Quedan las exploraciones menudas, el comercio de objetos arqueológicos y de curiosidades, armas, adornos y cacharros que intercalan en un texto más o menos fantástico, exploradores pseudo-científicos y misioneros pseudo-religiosos. Las tres cuartas partes de esta mercadería se fabrica a muchas leguas de las tribus, en excelentes ciudades, lo que facilita considerablemente las expediciones al desierto. Hubo tiempo en que ser misionero era oficio de héroes; aunque está probado que si los catequizadores no se hubieran salido de su papel, el número de mártires y de perseguidores habría sido insignificante. Asia es la patria de la tolerancia de los cultos, y las odiosas reducciones jesuíticas del Paraguay prueban hasta qué extremo llegaba la resignada docilidad de los guaraníes. Habría doble cantidad de católicos sobre la tierra, si la Iglesia se hubiera contentado con el poder espiritual. Hoy, no es raro que los misioneros sean simples traficantes, o Barnums de sotana, protegidos por los fusiles oficiales. El salesiano Balzola, director de la colonia Thereza Christina, en Matto Grosso, es un tipo de apóstol moderno. Se llevó tres indios Bororós, para exhibirlos en Turín, y cuando le preguntaron si había bautizado a sus fieras, contestó que lo haría solemnemente, en plena Exposición y a dos francos la entrada...

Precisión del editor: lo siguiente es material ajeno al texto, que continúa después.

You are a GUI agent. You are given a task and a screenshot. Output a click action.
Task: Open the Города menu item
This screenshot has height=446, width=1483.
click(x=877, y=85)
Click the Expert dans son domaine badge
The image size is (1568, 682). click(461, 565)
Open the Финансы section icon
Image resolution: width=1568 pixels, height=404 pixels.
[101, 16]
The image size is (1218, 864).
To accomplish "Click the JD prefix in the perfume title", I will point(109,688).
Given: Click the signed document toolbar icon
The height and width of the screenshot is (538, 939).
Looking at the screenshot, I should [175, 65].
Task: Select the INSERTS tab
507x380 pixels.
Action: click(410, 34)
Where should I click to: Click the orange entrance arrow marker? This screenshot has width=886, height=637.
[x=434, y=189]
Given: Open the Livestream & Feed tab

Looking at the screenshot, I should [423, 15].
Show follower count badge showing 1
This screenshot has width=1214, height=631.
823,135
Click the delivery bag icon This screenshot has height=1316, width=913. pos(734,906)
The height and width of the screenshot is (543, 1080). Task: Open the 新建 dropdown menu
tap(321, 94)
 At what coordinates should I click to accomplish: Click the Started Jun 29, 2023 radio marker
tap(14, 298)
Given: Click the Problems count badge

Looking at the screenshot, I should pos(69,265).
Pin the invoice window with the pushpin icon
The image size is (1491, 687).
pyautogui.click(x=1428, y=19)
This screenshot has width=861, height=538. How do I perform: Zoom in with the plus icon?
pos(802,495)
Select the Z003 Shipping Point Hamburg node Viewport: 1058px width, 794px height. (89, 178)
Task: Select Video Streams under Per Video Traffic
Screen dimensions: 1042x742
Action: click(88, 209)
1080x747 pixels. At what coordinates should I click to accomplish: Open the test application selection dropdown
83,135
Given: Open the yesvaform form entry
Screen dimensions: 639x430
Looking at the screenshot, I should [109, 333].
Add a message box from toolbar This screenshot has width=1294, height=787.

¡Pobres razas inferiores! La Argentina, para mostrar lo enorme de su territorio, debe hacer figurar en su próximo centenario los Onas de la Tierra del Fuego que hayan sobrevivido al frío y a la tuberculosis. Buenos Aires misma patentizará su ingreso a la categoría de gran capital civilizadora, ofreciendo a la curiosidad pública una colección de habitantes de conventillo, ejemplares de la raza propia de las regiones del hambre, raza seguramente inferior, a pesar de su blancura, a pesar, ¡ay!, de su palidez de espectros...
Publicado en "La Razón", Montevideo, 25 de octubre de 1909.